Jennifer Huffman, '10

Jennifer Huffman, '10

April 25, 2012
Alumna puts international studies degree to use in Germany

After studying abroad in Konstanz, Germany, as a student at Richmond, it was always Jennifer Huffman’s, ’10, goal to return.

Huffman applied twice to a youth exchange program that would send her back to Europe — and snagged a spot on her second try. She participates in the Congress-Bundestag Youth Exchange Program for Young Professionals, a year-long program composed of three phases: language school for two months, a semester at a university for four months, and an internship for five months.

“I actually stumbled upon the flyer for the program at Georgetown’s career fair while I was a Capitol Hill intern in D.C.,” Huffman says. “I filed it away since it was too early to apply, but I sent in an application my senior year.”

Huffman majored in leadership and international studies, focusing on world politics and diplomacy, and minored in German. She also participated in Model U.N. for one year while at Richmond, and volunteered for a semester with the Virginia Rehabilitation Center for the Blind and Visually Impaired as part of a leadership course.

Volunteering is also a requirement of Huffman’s current program.
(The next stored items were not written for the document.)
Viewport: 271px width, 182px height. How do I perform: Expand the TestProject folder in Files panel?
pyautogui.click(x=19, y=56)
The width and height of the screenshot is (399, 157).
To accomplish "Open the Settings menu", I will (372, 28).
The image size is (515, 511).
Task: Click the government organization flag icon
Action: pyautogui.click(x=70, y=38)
She chose to work in a soup kitchen in Berlin called Nachtcafe.

“It’s really cool to see younger people engaging in the community, especially since Germany has a large welfare state,” Huffman says. “A typical day consists of making tea and coffee for guests, picking up leftover sandwiches donated by a local bakery, and deciding what to cook for dinner.

While half of the group starts cutting donated vegetables or potatoes, for example, a few go shopping at the local grocery store to fill in the gaps of what we need. Together we cut, slice, mix, wash, cook, and serve everything till about 10 p.m. Volunteerism, while not unique to America, is much more prominent [there] than it is here.”

When it came time for Huffman to choose a place to intern, she at first accepted an internship in the American office of the Stiftung Wissenschaft und Politik, or the German Institute of International and Security Affairs. But she was soon faced with more than one option.

“As soon as I had settled on working [at the institute], I was contacted by a German Congress member, Heinz Paula, a member of the Social Democratic Party of Germany,” Huffman says. “I got a phone call from his office and they invited me to an interview.”

Huffman went to meet Paula and two staffers, and after a quick interview and a mention of a stellar recommendation from her German host grandfather, she got the position and accepted it.
Huffman has done everything from translating an EU letter on animal rights from English into German, to researching the percentages of organic farms and farming in each German state, and taking notes in a committee meeting on handicapped tourism — all in German, of course.

“My brain is constantly in motion,” Huffman says. “I [recently] was able to attend the Gedenkveranstaltung für die Opfer rechtsextremistischer Gewalt (Memorial Service for the Victims of Right-Wing Extremist Violence), an event at which Angela Merkel spoke. It was a stunningly beautiful, touching ceremony that, as a closed event, I was only able to attend because of the access I have via the Bundestag.”

Huffman’s future plans include applying for graduate school in either European or security studies, and trying to combine her interests in security, German, and German-American relations.

“It’s amazing to me how well the German and American militaries cooperate with one another, yet how vastly differently the domestic population views international security policy, more specifically when major powers appropriately implement the use of force,” she says. “So that’s definitely a direction that has a lot of potential, whether it’s in America, Germany or another country.”